EPA Launches Back-To-Basics Agenda at Pennsylvania Coal Mine
U.S. Environmental Protection Agency Administrator Scott Pruitt visited the Harvey Mine in Sycamore, Pa., today, to meet with coal miners and announce EPA’s Back-to-Basics agenda. The agenda reinforces Administrator Pruitt’s commitment to refocusing EPA on its intended mission, returning power to the states, and creating an environment where jobs can grow.
“What better way to launch EPA’s Back-to-Basics agenda than visiting the hard-working coal miners who help power America. The coal industry was nearly devastated by years of regulatory overreach, but with new direction from President Trump, we are helping to turn things around for these miners and for many other hard working Americans,” said Administrator Pruitt. “Back-to-Basics means returning EPA to its core mission: protecting the environment by engaging with state, local, and tribal partners to create sensible regulations that enhance economic growth.”
Administrator Pruitt spoke with coal miners about the President’s recent Energy Independence Executive Order, which directs EPA and other federal agencies to review the Clean Power Plan and revise regulatory barriers that impede energy independence, including unnecessary burdens on coal miners and coal-fired electric utilities.
“We welcome Administrator Pruitt to Southwestern Pennsylvania and are very encouraged by the new Administration’s commonsense approach in balancing the need for environmental protection, energy development and economic growth,” said Jimmy Brock, CEO of CNX Coal Resources.
“The Pennsylvania Coal Alliance looks forward to new direction from the EPA. We are hopeful that Administrator Pruitt will work with to stop the systematic regulatory approach to dismantle industry, and work with us to continue responsible mining and contribute billions to Pennsylvania's economy,” said Rachel Gleason, Executive Director of PA Coal Alliance.

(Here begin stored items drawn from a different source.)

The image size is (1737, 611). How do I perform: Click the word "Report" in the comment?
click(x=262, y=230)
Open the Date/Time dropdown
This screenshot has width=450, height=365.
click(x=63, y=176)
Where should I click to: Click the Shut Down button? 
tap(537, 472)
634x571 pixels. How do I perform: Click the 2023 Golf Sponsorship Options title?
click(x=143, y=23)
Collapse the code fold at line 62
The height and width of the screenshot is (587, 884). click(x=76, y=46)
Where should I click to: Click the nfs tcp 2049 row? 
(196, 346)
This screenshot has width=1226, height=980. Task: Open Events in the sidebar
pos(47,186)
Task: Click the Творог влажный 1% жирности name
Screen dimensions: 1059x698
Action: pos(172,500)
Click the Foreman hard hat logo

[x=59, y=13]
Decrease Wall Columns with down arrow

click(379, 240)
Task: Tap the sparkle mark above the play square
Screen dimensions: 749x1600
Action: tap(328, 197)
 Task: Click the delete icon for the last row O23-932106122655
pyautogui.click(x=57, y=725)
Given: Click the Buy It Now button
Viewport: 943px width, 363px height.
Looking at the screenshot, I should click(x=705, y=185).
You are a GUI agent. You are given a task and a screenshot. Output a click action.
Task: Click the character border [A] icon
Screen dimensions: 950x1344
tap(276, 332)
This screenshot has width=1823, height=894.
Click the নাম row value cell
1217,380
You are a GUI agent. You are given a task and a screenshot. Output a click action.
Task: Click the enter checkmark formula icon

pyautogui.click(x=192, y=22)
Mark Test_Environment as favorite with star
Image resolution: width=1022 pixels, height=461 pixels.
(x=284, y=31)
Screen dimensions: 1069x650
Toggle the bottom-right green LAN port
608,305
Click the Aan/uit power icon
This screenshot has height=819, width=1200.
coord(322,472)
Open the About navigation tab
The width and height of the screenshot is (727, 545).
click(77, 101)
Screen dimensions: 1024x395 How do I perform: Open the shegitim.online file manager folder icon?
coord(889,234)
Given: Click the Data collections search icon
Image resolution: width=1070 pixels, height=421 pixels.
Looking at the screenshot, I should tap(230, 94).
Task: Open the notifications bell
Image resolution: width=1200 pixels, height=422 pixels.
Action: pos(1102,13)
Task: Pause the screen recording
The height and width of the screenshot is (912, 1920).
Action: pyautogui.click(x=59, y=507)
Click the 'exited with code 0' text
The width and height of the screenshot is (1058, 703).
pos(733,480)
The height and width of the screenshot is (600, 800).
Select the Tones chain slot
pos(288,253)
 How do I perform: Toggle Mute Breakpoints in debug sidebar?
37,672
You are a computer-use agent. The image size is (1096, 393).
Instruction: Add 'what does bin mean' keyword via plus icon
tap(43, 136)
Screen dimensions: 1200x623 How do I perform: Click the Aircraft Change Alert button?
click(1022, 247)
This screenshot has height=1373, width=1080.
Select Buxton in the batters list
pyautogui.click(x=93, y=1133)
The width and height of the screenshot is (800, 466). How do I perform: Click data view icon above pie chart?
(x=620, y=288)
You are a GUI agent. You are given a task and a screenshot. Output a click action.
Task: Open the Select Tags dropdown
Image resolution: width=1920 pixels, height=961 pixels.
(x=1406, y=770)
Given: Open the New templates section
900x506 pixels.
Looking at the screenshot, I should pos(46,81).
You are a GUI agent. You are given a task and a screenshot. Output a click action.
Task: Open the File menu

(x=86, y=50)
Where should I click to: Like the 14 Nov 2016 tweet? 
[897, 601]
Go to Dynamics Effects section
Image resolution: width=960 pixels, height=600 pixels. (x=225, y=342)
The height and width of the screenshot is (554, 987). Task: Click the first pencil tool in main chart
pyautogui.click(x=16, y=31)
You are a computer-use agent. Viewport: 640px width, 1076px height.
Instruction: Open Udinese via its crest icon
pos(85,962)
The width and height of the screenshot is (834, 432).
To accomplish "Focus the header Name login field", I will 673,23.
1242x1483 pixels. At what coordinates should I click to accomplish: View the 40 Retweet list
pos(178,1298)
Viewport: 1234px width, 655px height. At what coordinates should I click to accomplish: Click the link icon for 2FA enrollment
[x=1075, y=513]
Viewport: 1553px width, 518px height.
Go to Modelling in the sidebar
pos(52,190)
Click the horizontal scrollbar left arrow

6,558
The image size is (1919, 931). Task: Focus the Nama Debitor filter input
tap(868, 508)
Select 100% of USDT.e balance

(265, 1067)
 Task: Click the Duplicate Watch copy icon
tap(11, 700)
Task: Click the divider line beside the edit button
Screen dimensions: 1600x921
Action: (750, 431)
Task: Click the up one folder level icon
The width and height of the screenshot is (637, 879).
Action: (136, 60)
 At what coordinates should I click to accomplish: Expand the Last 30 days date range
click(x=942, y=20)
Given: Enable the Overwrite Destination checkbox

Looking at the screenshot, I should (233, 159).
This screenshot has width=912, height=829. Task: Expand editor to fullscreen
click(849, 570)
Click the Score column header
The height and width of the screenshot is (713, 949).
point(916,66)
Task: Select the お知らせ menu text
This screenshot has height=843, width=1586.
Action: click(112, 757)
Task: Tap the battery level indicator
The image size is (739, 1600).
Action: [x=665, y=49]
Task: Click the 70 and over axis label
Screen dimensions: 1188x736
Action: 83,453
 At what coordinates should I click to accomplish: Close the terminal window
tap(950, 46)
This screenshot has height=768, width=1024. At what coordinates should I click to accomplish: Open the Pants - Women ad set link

“Administrator Pruitt’s appearance should give confidence to coal communities across the country that the days when our government stands in opposition to them are over and that the appreciation they deserve for securing the nation’s energy supply for our manufacturing industries and families is finally at hand,” said Hal Quinn, President and CEO of the National Mining Association.
In his speech to Pennsylvania miners, Administrator Pruitt explained that EPA’s Back-to-Basics agenda means returning EPA to its core mission and focusing on greater value and results. EPA will be partnering with states and tribes to ensure a thoughtful approach is used to maximize resources to protect America’s air, land, and water.
EPA’S BACK-TO-BASICS AGENDA
Protecting the environment; engaging with state, local and tribal partners; and creating sensible regulations that enhance economic growth.
Following the President’s Energy Independence Executive Order, Administrator Pruitt signed four notices to review and, if appropriate, to revise or rescind major, economically significant, burdensome rules the last Administration issued. This includes the so-called Clean Power Plan that threatens over 125,000 U.S. jobs.
EPA is restoring states’ important role in the regulation of local waters by reviewing the WOTUS (“waters of the U.S.”) rule.
EPA is clearing the backlog of new chemicals that were waiting approval from EPA, so they can go to market, and companies can innovate and create jobs.
EPA is helping states achieve high air quality targets, clean up toxic waste sites and improve America’s water infrastructure.
EPA rescinded an unjustified, premature evaluation of greenhouse gas and fuel economy standards for model year 2022-2025 vehicles, and is working with the U.S. Department of Transportation (DOT) to conduct a collaborative and robust review of the standards.
The agency is reviewing the Oil and Gas Methane New Source Performance Standards for new and modified sources, to determine whether it is duplicative.
EPA is allocating funds for vital environmental projects that go directly to the health of our citizens, such as providing $100 million to upgrade drinking water infrastructure in Flint, Michigan.
EPA is stopping the methane Information Collection Request (ICR) by telling businesses they no longer have this additional bureaucratic burden, with the cost to American businesses attempting to comply exceeding $42 million.
Launched the EPA Regulatory Reform Task Force to undergo extensive reviews of the misaligned regulatory actions.